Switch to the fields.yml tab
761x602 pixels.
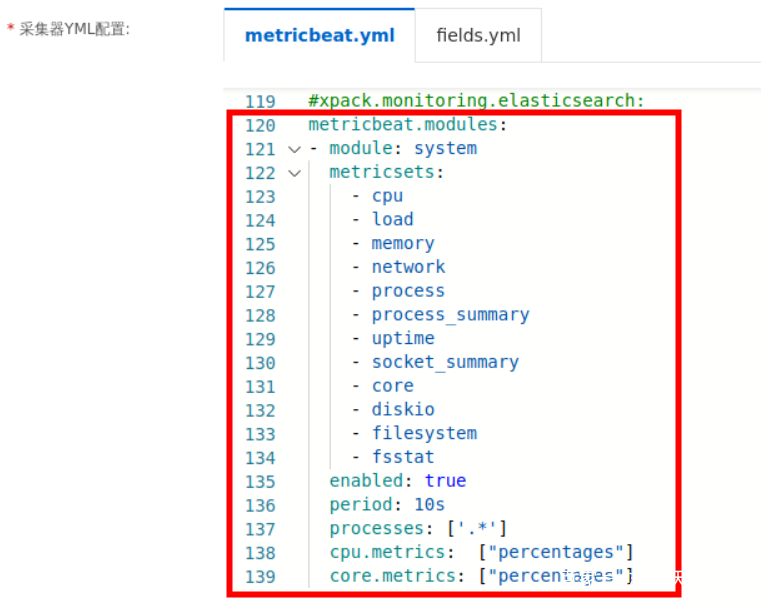(478, 35)
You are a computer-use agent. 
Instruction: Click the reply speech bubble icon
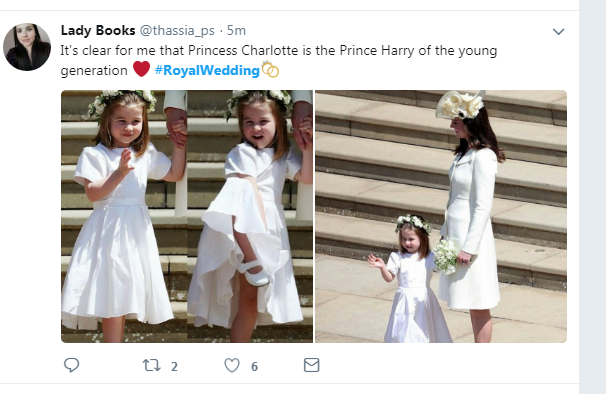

- _YOUR TASK_
Except for the pictures, set down each line of the records exactly as it appears.

- _ANSWER FOR THIS EXERCISE_
Switch to the fields.yml tab
761x602 pixels.
(478, 35)
You are a computer-use agent. 
Instruction: Click the reply speech bubble icon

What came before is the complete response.